Ostensibly the pair is on a mission to “review” the restaurants, but that conceit is less pronounced in the films than it is on the show, especially as the series has continued. Instead, the food and wine and comedy bits are part of a tale of discovery and, at times, disquieting reflections on life, love, and regrets.

Coogan and Brydon both play exaggerated versions of themselves, men who’ve lived roughly the same lives as the real Coogan and Brydon but who are leaning into caricatures. Coogan — a comedian who, in the decade since the first movie came out, has seen his international profile rise as both a comic and dramatic actor — plays a conceited and self-centered straight man to the antics of cut-up Brydon. Coogan is much more internationally successful than Brydon (Brydon is a familiar face on British TV; in The Trip to Greece, Coogan keeps calling him a “light entertainer”). The “Steve Coogan” of the Trip series is haunted by regrets in his personal life, while Brydon enjoys his happy marriage and two children.

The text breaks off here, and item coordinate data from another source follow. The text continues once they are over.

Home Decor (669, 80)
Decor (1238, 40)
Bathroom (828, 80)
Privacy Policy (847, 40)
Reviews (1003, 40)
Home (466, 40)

While comparing their pasts and possible futures has always been part of the Trip series, The Trip to Greece is more interested in mortality than its predecessors have been. Brydon and Coogan follow in the steps of Odysseus, from Troy to Ithaca, spouting Greek myth trivia alongside jokes about “The Poetics, by Ari Stottle” and dueling impressions of everyone from Marlon Brando to Dustin Hoffman to Werner Herzog. Brydon gently ribs Coogan’s self-serious demeanor about his role in the 2018 film Stan & Ollie. They eat beautiful meals near beautiful shores. At night, they retire to their individual rooms, where Brydon calls his wife and Coogan calls his son, who is monitoring Coogan’s father’s deteriorating health.

Of all four Trip films, The Trip to Greece — while certainly snort-through-your-nose funny at times — plays most like a drama. Apt, perhaps; the pair frequently talks about Greece as the birthplace of theater, and Coogan is desperate to be taken seriously as a dramatic actor. And this more serious turn is not unwelcome. It’s where the series has been driving for the past 10 years.

It’s also a good reason to not watch The Trip to Greece if you haven’t seen the other three in the series; it feels more like a series finale than a standalone film. (They’re all delightful, so if you haven’t seen them, start at the beginning — you’re in for a treat!) Taken together, the movies are a meditation on middle age and mortality, on how our irrevocable life choices, even when they’re the right ones, will haunt us for the rest of our lives. When Coogan talks of the Greek gods, he notes that they’re all fallible and imperfect — just, it’s implied, like us. But sometimes it takes a trip away from home for us to realize who we really are.

Critical consensus: The Trip to Greece has garnered praise from critics. At the Washington Post, Ann Hornaday writes that “they’ve constructed a world between them, an airy, reality-adjacent universe conjured in billowing clouds of witticisms, idle observations, passive-aggressive feints and silent, solitary reflections.”

How to watch it: The Trip to Greece is available on a variety of digital platforms, including Apple TV and Amazon Prime. You can find the full listing here.